On the eve of the first deportation flights, Haiti’s Office of National Migration asked for a humanitarian moratorium, which was ignored by the U.S.

The secretary said the number of removal flights to Haiti were commensurate with its capacity to receive migrants. The U.S. Agency for International Development, he said, has established a $5.5 million program to provide on-the-ground assistance to repatriated Haitian migrants.

Edmond, the Haitian ambassador, said he didn’t know if the money had been received in Port-au-Prince in time to assist those being returned, but added he had some concerns about how the repatriations were done. In Del Rio, he plans to join other Haitian officials who had been trying to see migrants before the camp was emptied.

Mayorkas confirmed that DHS did not test that population of individuals for COVID-19.

“We do not know — I do not know, I should say, to be perfectly accurate — I do not know whether anyone was sick with COVID. We certainly had some individuals get sick, not specifically with COVID to my knowledge, and we addressed their illnesses,” he said.

The head of Haiti’s National Migration Office confirmed to the Miami Herald that some of the returning migrants have tested positive for COVID-19.

“These people should have been tested before being repatriated,” Edmond said.

Another concern has been the behavior of U.S. Customs and Border Protection agents.

Images of a Border Patrol agent confronting Haitian migrants along the Rio Grande river not far from the camp prompted outrage and calls for an investigation.
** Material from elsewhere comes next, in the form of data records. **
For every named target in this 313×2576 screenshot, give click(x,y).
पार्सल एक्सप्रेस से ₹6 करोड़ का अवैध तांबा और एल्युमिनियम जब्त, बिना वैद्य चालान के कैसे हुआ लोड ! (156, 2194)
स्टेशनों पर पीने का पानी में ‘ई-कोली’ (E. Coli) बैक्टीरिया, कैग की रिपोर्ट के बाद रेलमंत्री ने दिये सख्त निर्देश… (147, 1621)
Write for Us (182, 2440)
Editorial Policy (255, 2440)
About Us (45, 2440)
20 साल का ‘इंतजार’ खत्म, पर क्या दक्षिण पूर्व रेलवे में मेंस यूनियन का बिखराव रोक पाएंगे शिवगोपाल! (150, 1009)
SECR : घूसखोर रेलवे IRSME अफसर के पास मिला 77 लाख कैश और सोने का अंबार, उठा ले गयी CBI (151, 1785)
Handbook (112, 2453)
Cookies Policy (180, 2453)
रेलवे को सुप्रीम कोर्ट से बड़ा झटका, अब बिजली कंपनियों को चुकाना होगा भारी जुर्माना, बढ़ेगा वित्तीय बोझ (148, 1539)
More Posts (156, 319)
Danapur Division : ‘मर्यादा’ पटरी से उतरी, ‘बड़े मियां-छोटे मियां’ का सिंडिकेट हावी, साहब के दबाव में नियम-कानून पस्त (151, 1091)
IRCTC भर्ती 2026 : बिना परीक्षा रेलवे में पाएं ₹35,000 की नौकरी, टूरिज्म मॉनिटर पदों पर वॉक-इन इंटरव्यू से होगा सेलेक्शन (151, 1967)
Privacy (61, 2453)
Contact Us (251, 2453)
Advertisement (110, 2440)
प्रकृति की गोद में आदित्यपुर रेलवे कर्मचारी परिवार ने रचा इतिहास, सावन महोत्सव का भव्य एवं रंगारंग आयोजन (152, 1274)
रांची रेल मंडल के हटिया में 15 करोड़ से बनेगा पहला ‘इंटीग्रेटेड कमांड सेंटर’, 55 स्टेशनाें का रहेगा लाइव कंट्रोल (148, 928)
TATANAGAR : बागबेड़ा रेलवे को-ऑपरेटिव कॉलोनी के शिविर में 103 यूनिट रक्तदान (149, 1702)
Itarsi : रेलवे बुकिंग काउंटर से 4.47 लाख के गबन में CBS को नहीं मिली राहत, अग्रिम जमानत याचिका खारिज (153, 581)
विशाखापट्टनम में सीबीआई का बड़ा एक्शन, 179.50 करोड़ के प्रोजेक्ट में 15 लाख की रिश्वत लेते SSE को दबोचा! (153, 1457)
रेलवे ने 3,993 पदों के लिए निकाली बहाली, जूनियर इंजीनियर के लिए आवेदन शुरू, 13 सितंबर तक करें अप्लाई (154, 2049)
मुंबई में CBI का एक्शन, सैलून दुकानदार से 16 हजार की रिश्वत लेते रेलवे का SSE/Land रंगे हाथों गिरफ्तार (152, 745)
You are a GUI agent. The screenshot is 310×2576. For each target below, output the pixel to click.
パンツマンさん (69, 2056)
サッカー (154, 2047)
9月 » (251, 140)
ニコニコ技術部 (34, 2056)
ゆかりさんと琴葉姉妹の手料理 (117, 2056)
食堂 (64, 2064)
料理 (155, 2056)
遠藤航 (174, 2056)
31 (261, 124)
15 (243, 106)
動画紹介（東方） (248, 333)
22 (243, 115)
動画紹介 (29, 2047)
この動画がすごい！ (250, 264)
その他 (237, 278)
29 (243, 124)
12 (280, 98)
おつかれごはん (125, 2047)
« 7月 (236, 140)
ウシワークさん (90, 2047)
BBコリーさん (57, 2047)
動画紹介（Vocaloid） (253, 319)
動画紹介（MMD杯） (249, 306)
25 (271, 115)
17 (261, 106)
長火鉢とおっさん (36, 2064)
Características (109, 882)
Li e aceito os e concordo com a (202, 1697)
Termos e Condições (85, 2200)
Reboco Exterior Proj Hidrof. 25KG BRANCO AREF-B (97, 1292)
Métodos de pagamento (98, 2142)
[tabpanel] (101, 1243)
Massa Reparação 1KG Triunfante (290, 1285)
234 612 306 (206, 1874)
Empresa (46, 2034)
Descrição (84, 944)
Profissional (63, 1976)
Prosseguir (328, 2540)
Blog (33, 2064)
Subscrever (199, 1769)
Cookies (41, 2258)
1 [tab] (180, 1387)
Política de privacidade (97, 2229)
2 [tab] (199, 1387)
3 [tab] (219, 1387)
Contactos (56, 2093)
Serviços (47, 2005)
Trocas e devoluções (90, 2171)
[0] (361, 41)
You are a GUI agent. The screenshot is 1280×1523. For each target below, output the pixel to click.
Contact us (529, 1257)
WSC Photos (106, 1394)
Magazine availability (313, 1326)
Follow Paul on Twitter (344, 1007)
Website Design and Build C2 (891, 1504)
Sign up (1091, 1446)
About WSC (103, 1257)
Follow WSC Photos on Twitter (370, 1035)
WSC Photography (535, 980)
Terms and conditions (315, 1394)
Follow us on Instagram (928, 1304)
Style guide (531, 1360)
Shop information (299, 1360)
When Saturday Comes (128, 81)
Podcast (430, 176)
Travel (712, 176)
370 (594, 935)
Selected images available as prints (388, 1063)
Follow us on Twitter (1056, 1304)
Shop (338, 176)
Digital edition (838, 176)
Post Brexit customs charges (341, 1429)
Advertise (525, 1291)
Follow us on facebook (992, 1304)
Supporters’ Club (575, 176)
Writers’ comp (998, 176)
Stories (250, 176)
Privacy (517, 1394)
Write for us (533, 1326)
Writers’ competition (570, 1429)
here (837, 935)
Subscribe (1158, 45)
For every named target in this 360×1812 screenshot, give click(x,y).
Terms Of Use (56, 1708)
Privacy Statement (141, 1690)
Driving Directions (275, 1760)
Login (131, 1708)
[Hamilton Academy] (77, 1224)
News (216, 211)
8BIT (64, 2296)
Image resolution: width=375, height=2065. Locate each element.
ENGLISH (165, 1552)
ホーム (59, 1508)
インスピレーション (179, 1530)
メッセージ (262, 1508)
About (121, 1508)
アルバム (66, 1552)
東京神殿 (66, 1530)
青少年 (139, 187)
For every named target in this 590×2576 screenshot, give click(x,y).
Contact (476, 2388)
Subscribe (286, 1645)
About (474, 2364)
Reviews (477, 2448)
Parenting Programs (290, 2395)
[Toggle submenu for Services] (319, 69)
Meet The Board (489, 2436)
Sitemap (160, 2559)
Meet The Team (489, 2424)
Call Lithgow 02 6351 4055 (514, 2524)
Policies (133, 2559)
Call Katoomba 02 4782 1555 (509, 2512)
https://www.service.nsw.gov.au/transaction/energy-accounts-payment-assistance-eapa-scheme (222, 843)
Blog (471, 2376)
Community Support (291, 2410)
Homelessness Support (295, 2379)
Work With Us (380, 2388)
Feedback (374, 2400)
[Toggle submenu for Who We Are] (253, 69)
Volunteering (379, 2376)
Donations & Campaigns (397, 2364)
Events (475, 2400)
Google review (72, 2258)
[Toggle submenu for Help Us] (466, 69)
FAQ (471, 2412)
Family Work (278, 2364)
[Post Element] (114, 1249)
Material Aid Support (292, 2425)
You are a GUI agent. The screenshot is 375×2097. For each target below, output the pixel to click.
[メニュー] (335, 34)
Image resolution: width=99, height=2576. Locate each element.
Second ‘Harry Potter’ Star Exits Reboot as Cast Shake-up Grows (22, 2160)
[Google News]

The agents involved were put on administrative leave, and Mayorkas has promised to make public the results of the inquiry.

“The investigation into what occurred has not yet concluded,” he said. “We know that those images painfully conjured up the worst elements of our nation’s ongoing battle against systemic racism.”

On Thursday, DHS announced that it had temporarily ceased the use of the horseback unit at the camp.

“The actions that are taken are as a result of what we have seen in those images,” said Mayorkas, who initially defended the agents and later said he was “horrified” by what he had seen. “The investigation, the results will be compelled by the facts that are deduced, and nothing less. Let me be clear: The department does not tolerate any mistreatment of any migrant, and will not tolerate any violation of its values, principles, and ethics.”